• Source records
..............................

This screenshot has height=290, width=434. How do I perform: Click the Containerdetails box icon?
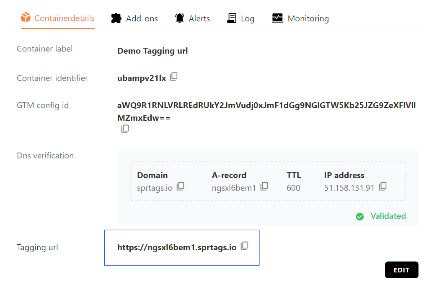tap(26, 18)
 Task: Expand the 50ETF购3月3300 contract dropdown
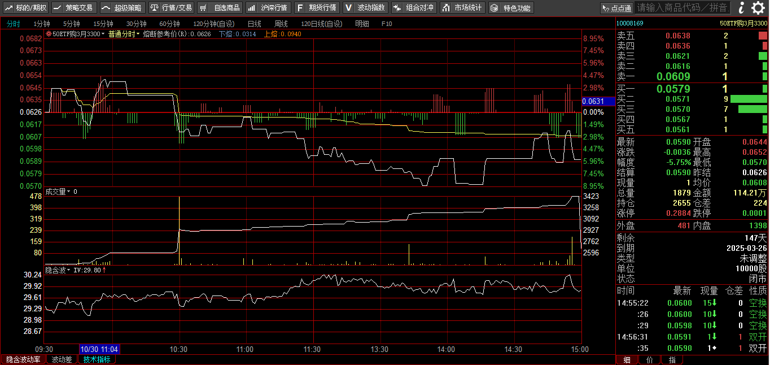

..............................

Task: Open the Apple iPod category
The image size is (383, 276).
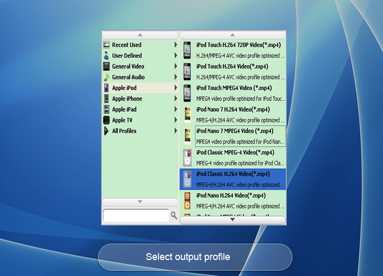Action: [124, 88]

..............................

• To be done
Format the data from the line with "This screenshot has" to the line with "Task: Expand the", both included, as a Markdown table with the columns Row and Line. Skip blank lines and leave the pictures out.

• Exercise output
| Row | Line |
|---|---|
| 1 | This screenshot has height=290, width=434. How do I perform: Click the Containerdetails box icon? |
| 2 | tap(26, 18) |
| 3 |  Task: Expand the 50ETF购3月3300 contract dropdown |